But I have noticed with Lion the fans pick up spayed and make a racket about 30 minutes into a conversion or playback of HD content. I have had to utilize a far control utility to increase the fans speeds on the MB to keep things cool and safe. Is it possible that Apple/ATI/AMD/Nvidia have never written drivers for the video chipset encoding feature and the CPU is doing the heavy lifting still? I am starting to believe the mac platform may not be the best anymore to video creation.

Yea, my Macbook Pro has hit 100 C without the fans going to max, so i've got programs to run them at 6000 RPM all the time to keep it cool, but when I encode videos (Using a video conversion or iMovie) it doesn't use the graphics, all the load is placed on the CPU when it really shouldn't, for example running your screen on the integrated graphics if you aren't doing much on it and dedicating the discrete card to encoding and whatnot.

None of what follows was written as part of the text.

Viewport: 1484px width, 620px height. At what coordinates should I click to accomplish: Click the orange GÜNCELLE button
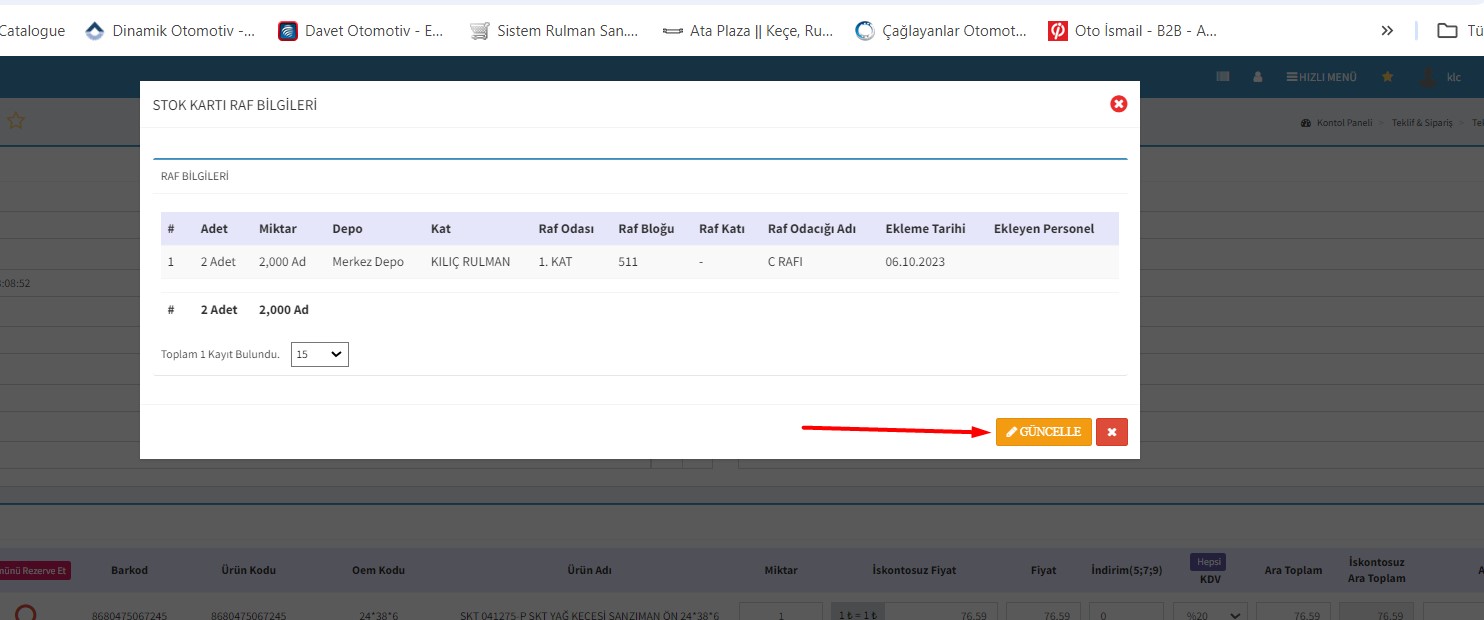[x=1043, y=432]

All the GPU does is playback and for the displays.
post #8 of 116

Why do people call this "mirroring" when it doesn't reverse right and left like a mirror? Makes no sense to me.

 

Apple is usually better with its terminology ("logic board" instead of "mommy board," and "restart" instead of "put on new boots.") In fact, I had to switch to the Mac because Windows made me put new boots on the computer so often that I got in trouble for impersonating a shoe salesman.

 

Maybe geeks never look in mirrors and don't know from personal experience how they work. Come to think of it, from the way some geeks look, that might be true.

post #9 of 116

It's good to read your article Daniel! Hope to read some new stuff soon on the Roughly Drafted site! (Sorry for being off topic).

post #10 of 116
Quote:
Originally Posted by b9bot View Post

That's right, if your Mac isn't new, you don't get airplay. :-(

What? It won't work on an Apple ][? Scandalous!

post #11 of 116
Quote:
It doesn't work on the Mid 2010 MacBook Pro,

 

Is this accurate? It's not mentioned on Apple's website and other sources suggest that the feature does work on older Macs. Early betas certainly didn't support it on older Macs but I believe it was included in later builds. Has this changed again for the GM?

post #12 of 116
Quote:
Originally Posted by Panu View Post

Why do people call this "mirroring" when it doesn't reverse right and left like a mirror? Makes no sense to me.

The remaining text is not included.